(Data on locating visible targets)
"""

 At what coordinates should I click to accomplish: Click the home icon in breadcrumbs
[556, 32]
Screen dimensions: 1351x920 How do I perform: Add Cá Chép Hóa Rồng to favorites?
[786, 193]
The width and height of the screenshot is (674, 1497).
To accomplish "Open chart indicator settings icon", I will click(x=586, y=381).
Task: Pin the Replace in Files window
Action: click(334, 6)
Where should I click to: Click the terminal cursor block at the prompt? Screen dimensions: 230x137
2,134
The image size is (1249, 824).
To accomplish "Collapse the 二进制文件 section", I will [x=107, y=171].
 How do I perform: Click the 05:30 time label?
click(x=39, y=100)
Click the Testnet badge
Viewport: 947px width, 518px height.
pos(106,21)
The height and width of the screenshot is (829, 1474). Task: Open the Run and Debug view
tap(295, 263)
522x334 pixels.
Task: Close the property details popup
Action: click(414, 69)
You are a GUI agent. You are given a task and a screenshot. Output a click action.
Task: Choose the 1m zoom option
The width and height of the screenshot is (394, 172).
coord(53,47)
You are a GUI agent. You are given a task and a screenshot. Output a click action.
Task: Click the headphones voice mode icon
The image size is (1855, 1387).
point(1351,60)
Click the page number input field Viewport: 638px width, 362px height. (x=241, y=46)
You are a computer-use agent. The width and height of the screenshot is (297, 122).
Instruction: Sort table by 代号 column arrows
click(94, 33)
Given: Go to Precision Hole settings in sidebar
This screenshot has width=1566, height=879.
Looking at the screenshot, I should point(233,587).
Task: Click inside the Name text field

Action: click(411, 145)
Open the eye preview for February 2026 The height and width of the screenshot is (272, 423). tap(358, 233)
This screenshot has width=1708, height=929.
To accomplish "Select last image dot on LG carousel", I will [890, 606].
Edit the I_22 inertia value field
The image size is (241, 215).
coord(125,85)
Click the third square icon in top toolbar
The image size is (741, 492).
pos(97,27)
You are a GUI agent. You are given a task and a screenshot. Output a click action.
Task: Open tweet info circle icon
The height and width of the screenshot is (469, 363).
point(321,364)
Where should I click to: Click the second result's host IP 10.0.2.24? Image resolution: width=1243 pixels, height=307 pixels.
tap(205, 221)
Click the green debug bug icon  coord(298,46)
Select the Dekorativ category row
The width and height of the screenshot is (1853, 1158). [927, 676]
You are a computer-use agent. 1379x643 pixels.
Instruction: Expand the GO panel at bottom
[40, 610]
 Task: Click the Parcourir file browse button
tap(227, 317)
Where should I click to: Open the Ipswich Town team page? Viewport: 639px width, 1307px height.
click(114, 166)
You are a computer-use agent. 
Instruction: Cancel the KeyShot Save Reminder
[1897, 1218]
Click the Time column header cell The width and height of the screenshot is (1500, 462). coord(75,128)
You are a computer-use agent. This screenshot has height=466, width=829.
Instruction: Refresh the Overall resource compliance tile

"""

*GIVEN EXERCISE*
Reproduce the lines of the items from the line containing "Click the Testnet badge" through the line containing "Action: click(414, 69)", including both of those lines.

*RESULT FOR THIS EXERCISE*
Click the Testnet badge
Viewport: 947px width, 518px height.
pos(106,21)
The height and width of the screenshot is (829, 1474). Task: Open the Run and Debug view
tap(295, 263)
522x334 pixels.
Task: Close the property details popup
Action: click(414, 69)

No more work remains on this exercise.